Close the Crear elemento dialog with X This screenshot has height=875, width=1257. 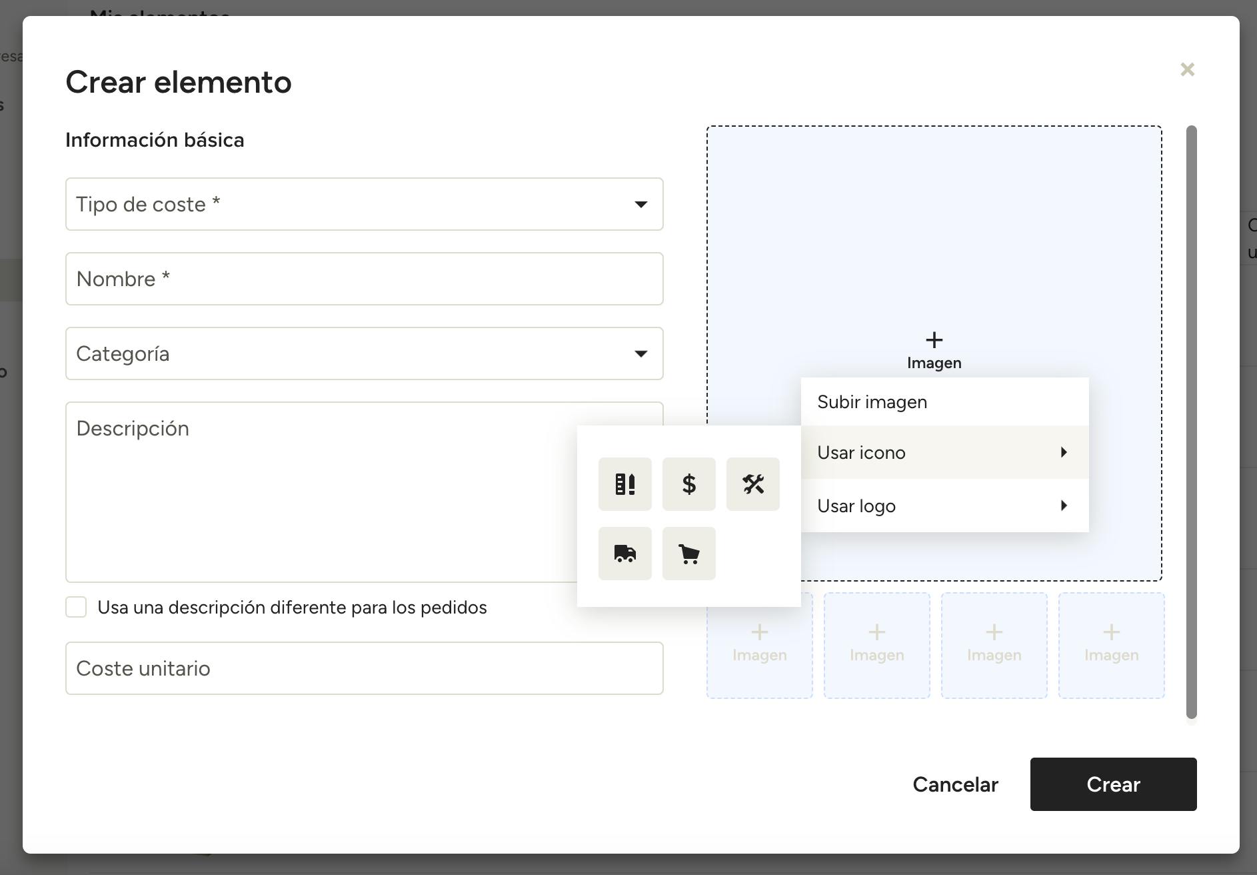1187,69
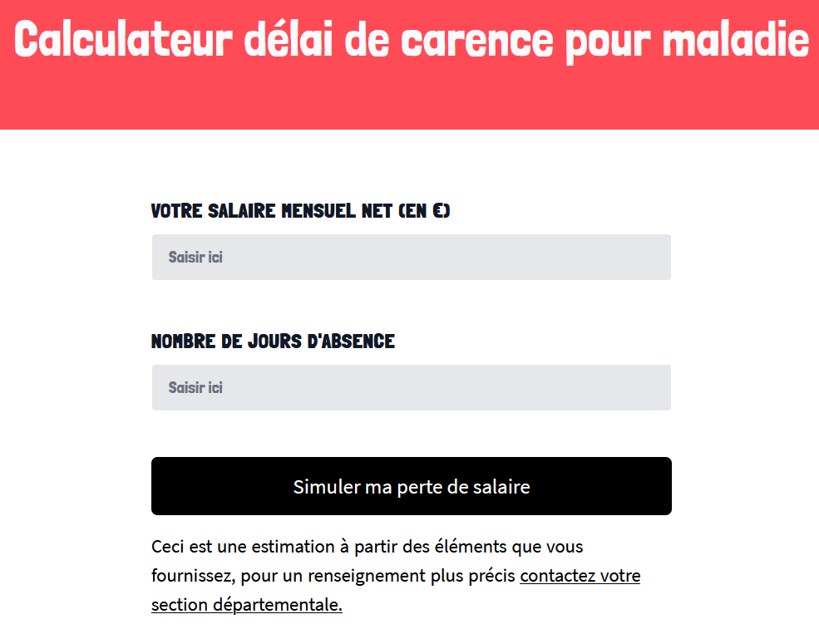Select the 'Saisir ici' placeholder under salary label
819x624 pixels.
[195, 258]
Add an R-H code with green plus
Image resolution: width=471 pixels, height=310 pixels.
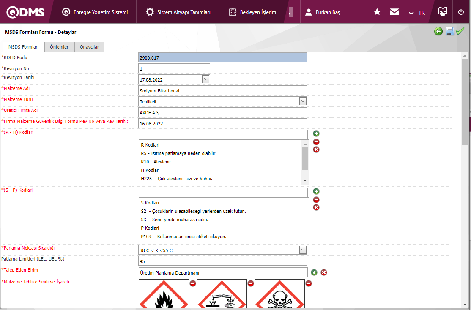tap(316, 133)
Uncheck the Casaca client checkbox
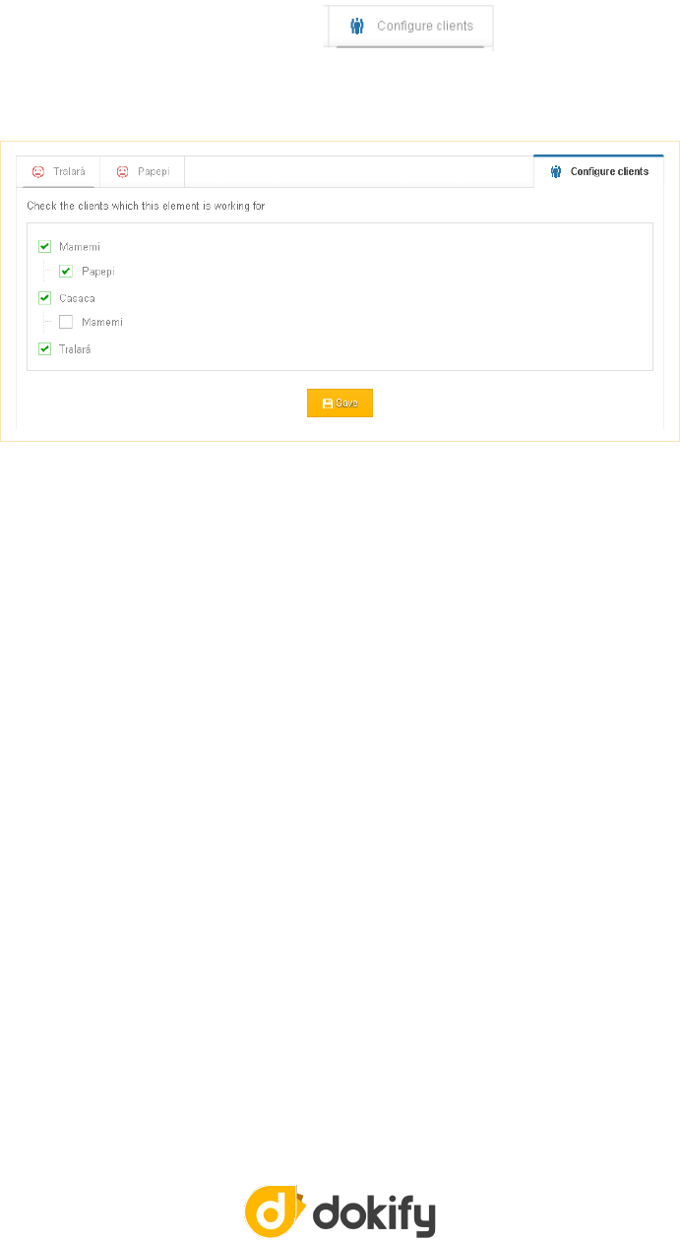The image size is (680, 1242). [x=44, y=298]
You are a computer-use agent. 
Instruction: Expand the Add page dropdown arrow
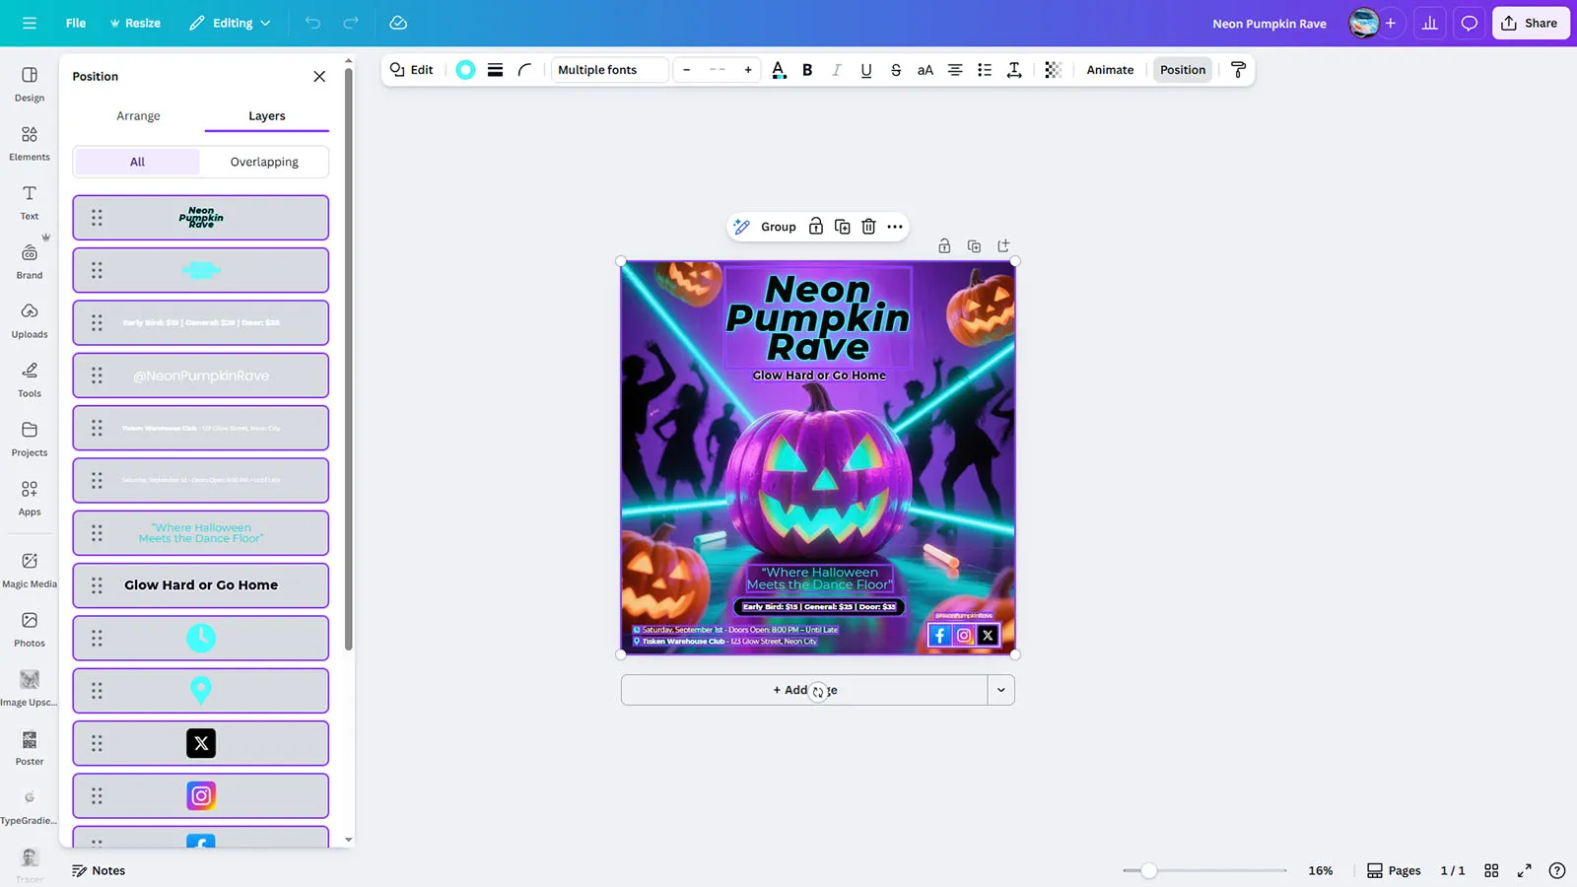click(x=1000, y=690)
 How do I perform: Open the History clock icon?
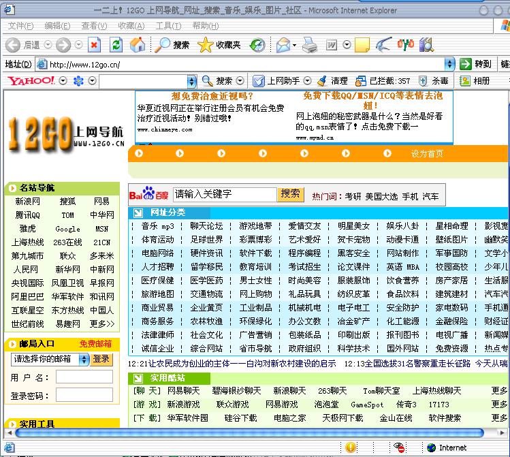point(257,45)
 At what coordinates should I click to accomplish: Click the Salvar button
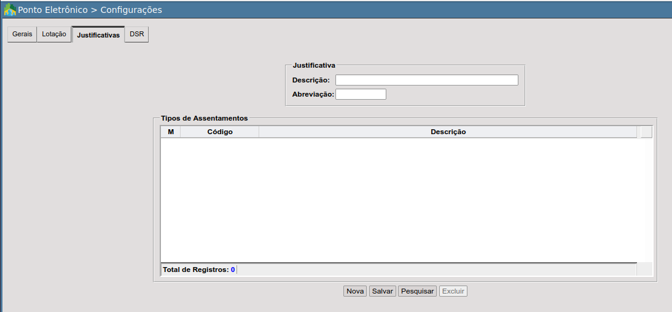pos(382,292)
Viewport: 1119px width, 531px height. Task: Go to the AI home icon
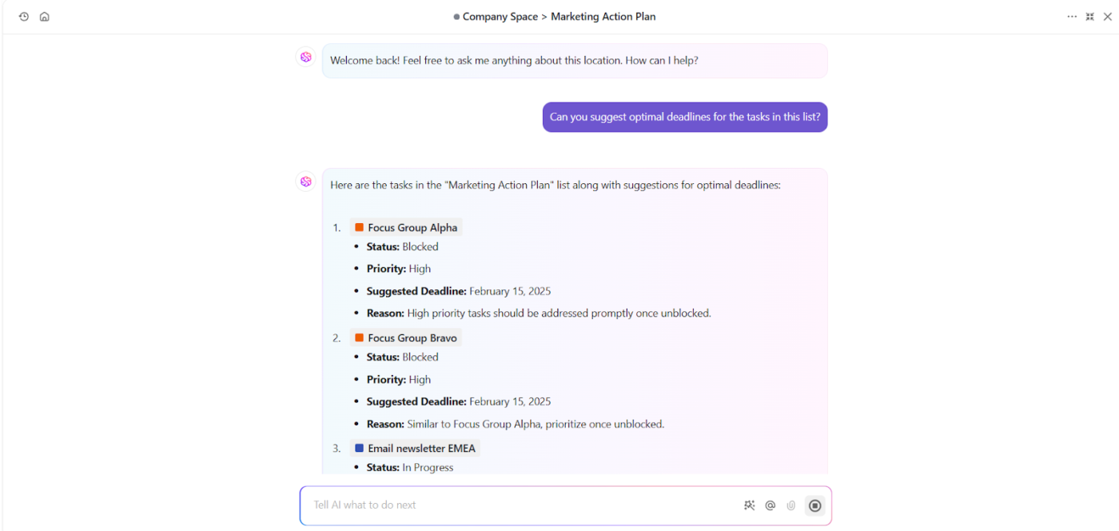pyautogui.click(x=45, y=17)
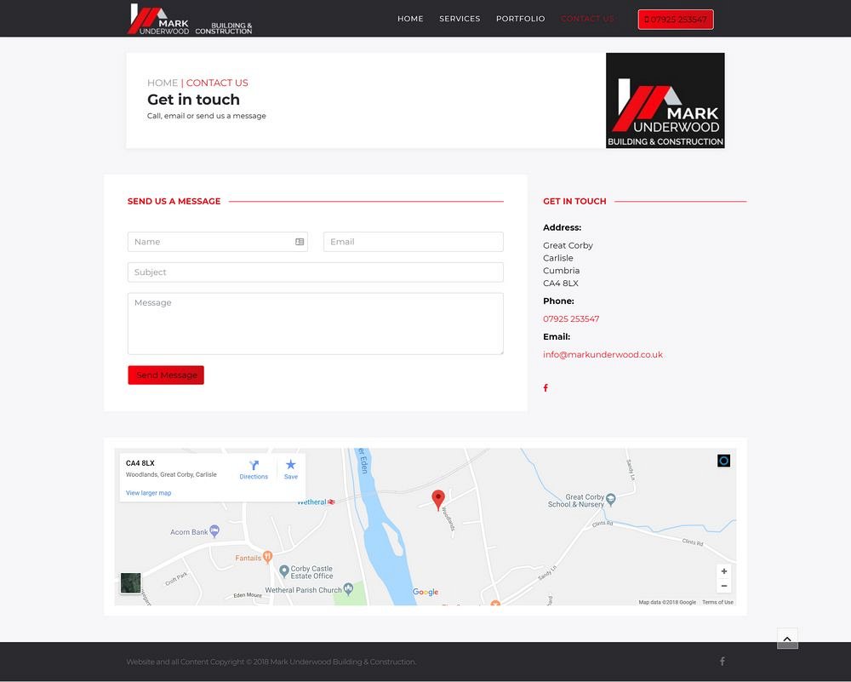This screenshot has width=851, height=682.
Task: Click the HOME breadcrumb link
Action: [x=162, y=83]
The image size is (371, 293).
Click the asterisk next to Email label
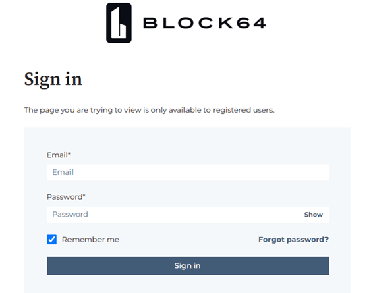pos(69,153)
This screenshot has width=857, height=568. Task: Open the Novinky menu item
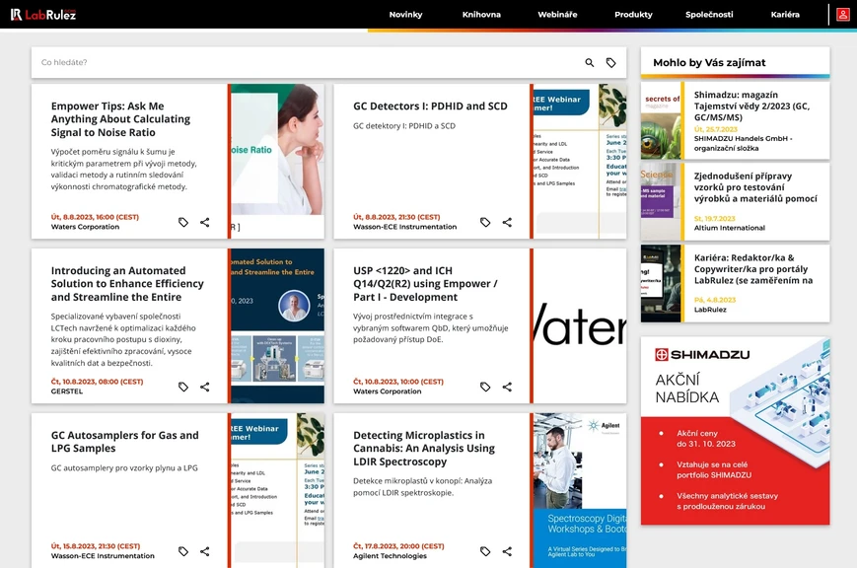(x=405, y=15)
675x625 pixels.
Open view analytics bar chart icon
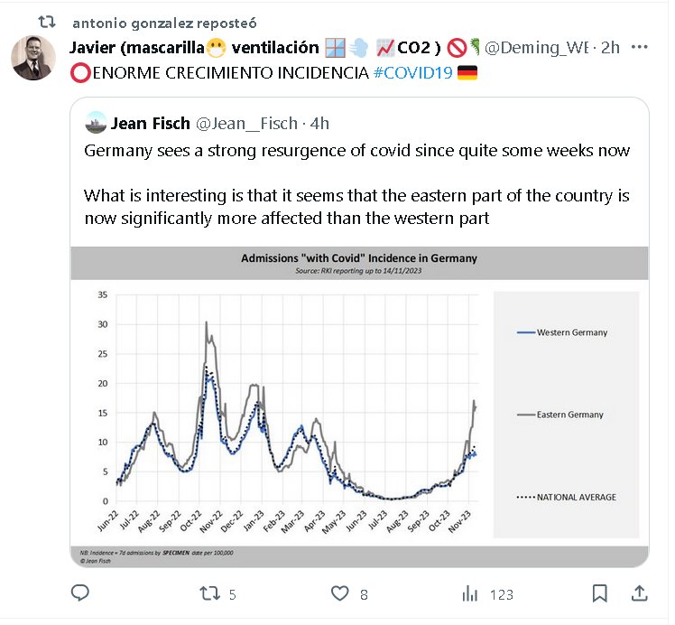coord(469,593)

◆ Directions for this task ◆
The expected output is the exact run of lines from the one containing "You are a computer-use agent." through the final line of the data above, both ends included, with no pictures.

◆ Solution to this task ◆
You are a computer-use agent. 
Instruction: Expand the Add page dropdown arrow
click(x=1000, y=690)
 How do I perform: Open the History clock icon?
point(257,45)
 At what coordinates should I click to accomplish: Click the Salvar button
pos(382,292)
Viewport: 1119px width, 531px height. Task: Go to the AI home icon
pyautogui.click(x=45, y=17)
This screenshot has width=851, height=682.
Task: Click the HOME breadcrumb link
Action: [x=162, y=83]
The image size is (371, 293).
Click the asterisk next to Email label
pos(69,153)
This screenshot has width=857, height=568. Task: Open the Novinky menu item
(x=405, y=15)
675x625 pixels.
Open view analytics bar chart icon
coord(469,593)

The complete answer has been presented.